With a $6.25 million MURI grant, a research team will examine what makes a group successful at transitioning from one task to another

The question has likely occurred at one time or another to every group leader, from heads of family to heads of state: How do I get my team to adapt to new and changing goals without diminishing its performance?

For the most part, responses to that question have been very situation-specific ideas translating into behavioral and communication styles that vary from sector to sector. Consider the unquestioning discipline of the military; the loose, creativity-nurturing corporate styles of new tech companies; the old-school father and mother figures on the sports fields and ball courts; and the slew of competing parenting philosophies, just to name a few.

But what if we could identify principles and methods common to all situations, regardless of the actual goal, that define the best way for groups and teams of any sort to transition from one task to another without losing drive, focus, energy and talent?

This set of influential elements and best practices is what UC Santa Barbara researchers are hoping to uncover. Funded by a $6.25 million 2015 Multidisciplinary University Research Initiative (MURI) grant from the U.S. Department of Defense, the UCSB team is working in collaboration with colleagues from the University of Illinois at Urbana–Champaign, University of Southern California, Massachusetts Institute of Technology and Northwestern University to study and model what makes some teams successful regardless of the goal, and others less so.

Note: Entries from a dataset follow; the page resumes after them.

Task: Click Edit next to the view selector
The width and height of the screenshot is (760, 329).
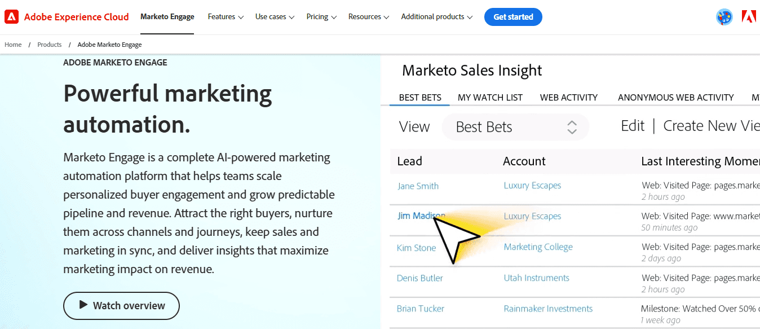Action: click(x=633, y=125)
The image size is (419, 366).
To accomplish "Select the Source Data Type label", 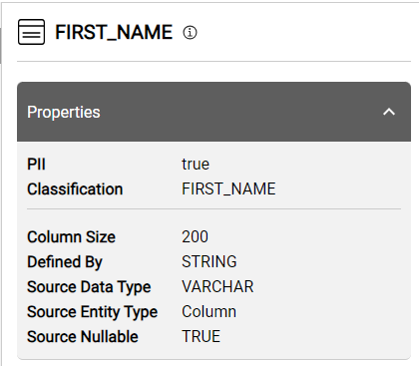I will [89, 287].
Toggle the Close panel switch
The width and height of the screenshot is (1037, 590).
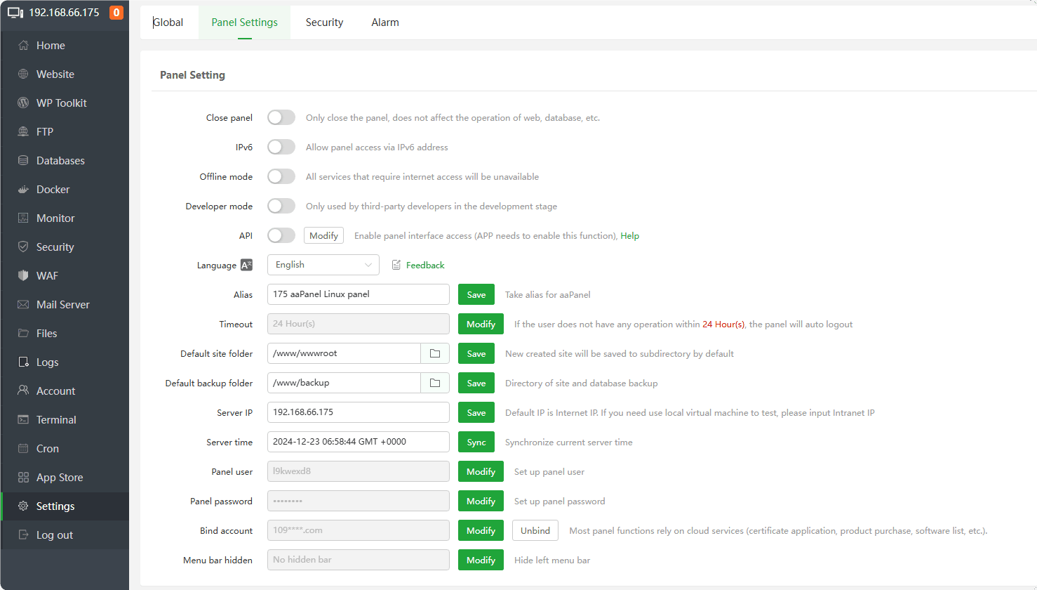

“It’s about building holistic models of how people behave,” said UCSB computer scientist Ambuj Singh. The work involves studying team dynamics, first studying teams that are focused on a single goal over time and then studying those that are faced with a series of tasks, to find certain key qualities that could predict success. The five-year study, Singh added, would couple existing knowledge of team behavior in various settings with new, evidence-based insights to derive models of group dynamics.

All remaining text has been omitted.